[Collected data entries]
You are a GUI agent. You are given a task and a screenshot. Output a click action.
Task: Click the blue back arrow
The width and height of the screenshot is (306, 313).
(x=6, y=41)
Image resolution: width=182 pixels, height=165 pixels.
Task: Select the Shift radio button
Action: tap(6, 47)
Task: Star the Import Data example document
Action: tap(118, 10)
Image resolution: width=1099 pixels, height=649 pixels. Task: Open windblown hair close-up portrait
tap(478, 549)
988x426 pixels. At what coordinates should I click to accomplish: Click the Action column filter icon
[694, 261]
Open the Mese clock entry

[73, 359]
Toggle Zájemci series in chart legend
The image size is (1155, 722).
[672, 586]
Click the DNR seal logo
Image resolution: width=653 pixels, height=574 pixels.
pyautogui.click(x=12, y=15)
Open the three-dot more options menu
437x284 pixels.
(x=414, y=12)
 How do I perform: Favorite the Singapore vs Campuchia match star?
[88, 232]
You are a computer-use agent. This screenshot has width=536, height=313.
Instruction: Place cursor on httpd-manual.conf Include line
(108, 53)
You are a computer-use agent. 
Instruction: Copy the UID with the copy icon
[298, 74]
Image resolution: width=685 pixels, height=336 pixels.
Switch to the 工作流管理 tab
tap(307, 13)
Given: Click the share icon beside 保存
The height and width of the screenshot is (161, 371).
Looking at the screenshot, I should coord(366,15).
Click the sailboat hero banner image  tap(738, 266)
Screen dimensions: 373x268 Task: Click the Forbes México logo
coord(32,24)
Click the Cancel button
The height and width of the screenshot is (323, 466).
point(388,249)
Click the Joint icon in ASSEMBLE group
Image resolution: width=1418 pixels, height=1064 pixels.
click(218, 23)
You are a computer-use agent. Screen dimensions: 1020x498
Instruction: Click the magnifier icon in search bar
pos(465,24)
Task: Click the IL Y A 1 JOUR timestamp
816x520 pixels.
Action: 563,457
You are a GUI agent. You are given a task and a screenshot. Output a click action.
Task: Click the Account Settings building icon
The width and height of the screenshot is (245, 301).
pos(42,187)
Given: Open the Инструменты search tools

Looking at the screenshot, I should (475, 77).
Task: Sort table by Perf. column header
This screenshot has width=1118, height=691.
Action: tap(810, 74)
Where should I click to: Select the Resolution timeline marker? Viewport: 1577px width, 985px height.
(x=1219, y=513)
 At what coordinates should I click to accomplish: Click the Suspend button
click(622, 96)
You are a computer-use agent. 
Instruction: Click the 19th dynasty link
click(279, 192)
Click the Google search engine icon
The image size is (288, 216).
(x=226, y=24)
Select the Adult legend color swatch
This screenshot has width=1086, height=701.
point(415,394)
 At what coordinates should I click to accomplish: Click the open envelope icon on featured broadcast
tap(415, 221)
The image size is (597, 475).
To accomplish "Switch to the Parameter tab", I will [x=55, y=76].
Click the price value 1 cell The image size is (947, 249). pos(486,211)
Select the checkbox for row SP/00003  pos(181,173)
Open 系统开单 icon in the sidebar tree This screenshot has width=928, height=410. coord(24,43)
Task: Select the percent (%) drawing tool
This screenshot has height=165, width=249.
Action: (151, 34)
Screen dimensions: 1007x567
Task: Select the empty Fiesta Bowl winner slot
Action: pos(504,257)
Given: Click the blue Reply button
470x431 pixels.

◆ **Directions for this task**
Each line above must be returned exactly as written.

◆ **Task answer**
You are a GUI agent. You are given a task and a screenshot. Output a click action.
Task: Click the blue back arrow
The width and height of the screenshot is (306, 313).
(x=6, y=41)
Image resolution: width=182 pixels, height=165 pixels.
Task: Select the Shift radio button
Action: tap(6, 47)
Task: Star the Import Data example document
Action: tap(118, 10)
Image resolution: width=1099 pixels, height=649 pixels. Task: Open windblown hair close-up portrait
tap(478, 549)
988x426 pixels. At what coordinates should I click to accomplish: Click the Action column filter icon
[694, 261]
Open the Mese clock entry

[73, 359]
Toggle Zájemci series in chart legend
The image size is (1155, 722).
[672, 586]
Click the DNR seal logo
Image resolution: width=653 pixels, height=574 pixels.
pyautogui.click(x=12, y=15)
Open the three-dot more options menu
437x284 pixels.
(x=414, y=12)
 How do I perform: Favorite the Singapore vs Campuchia match star?
[88, 232]
You are a computer-use agent. This screenshot has width=536, height=313.
Instruction: Place cursor on httpd-manual.conf Include line
(108, 53)
You are a computer-use agent. 
Instruction: Copy the UID with the copy icon
[298, 74]
Image resolution: width=685 pixels, height=336 pixels.
Switch to the 工作流管理 tab
tap(307, 13)
Given: Click the share icon beside 保存
The height and width of the screenshot is (161, 371).
Looking at the screenshot, I should coord(366,15).
Click the sailboat hero banner image  tap(738, 266)
Screen dimensions: 373x268 Task: Click the Forbes México logo
coord(32,24)
Click the Cancel button
The height and width of the screenshot is (323, 466).
point(388,249)
Click the Joint icon in ASSEMBLE group
Image resolution: width=1418 pixels, height=1064 pixels.
click(218, 23)
You are a computer-use agent. Screen dimensions: 1020x498
Instruction: Click the magnifier icon in search bar
pos(465,24)
Task: Click the IL Y A 1 JOUR timestamp
816x520 pixels.
Action: 563,457
You are a GUI agent. You are given a task and a screenshot. Output a click action.
Task: Click the Account Settings building icon
The width and height of the screenshot is (245, 301).
pos(42,187)
Given: Open the Инструменты search tools

Looking at the screenshot, I should (475, 77).
Task: Sort table by Perf. column header
This screenshot has width=1118, height=691.
Action: tap(810, 74)
Where should I click to: Select the Resolution timeline marker? Viewport: 1577px width, 985px height.
(x=1219, y=513)
 At what coordinates should I click to accomplish: Click the Suspend button
click(622, 96)
You are a computer-use agent. 
Instruction: Click the 19th dynasty link
click(279, 192)
Click the Google search engine icon
The image size is (288, 216).
(x=226, y=24)
Select the Adult legend color swatch
This screenshot has width=1086, height=701.
point(415,394)
 At what coordinates should I click to accomplish: Click the open envelope icon on featured broadcast
tap(415, 221)
The image size is (597, 475).
To accomplish "Switch to the Parameter tab", I will [x=55, y=76].
Click the price value 1 cell The image size is (947, 249). pos(486,211)
Select the checkbox for row SP/00003  pos(181,173)
Open 系统开单 icon in the sidebar tree This screenshot has width=928, height=410. coord(24,43)
Task: Select the percent (%) drawing tool
This screenshot has height=165, width=249.
Action: (151, 34)
Screen dimensions: 1007x567
Task: Select the empty Fiesta Bowl winner slot
Action: pos(504,257)
Given: Click the blue Reply button
470x431 pixels.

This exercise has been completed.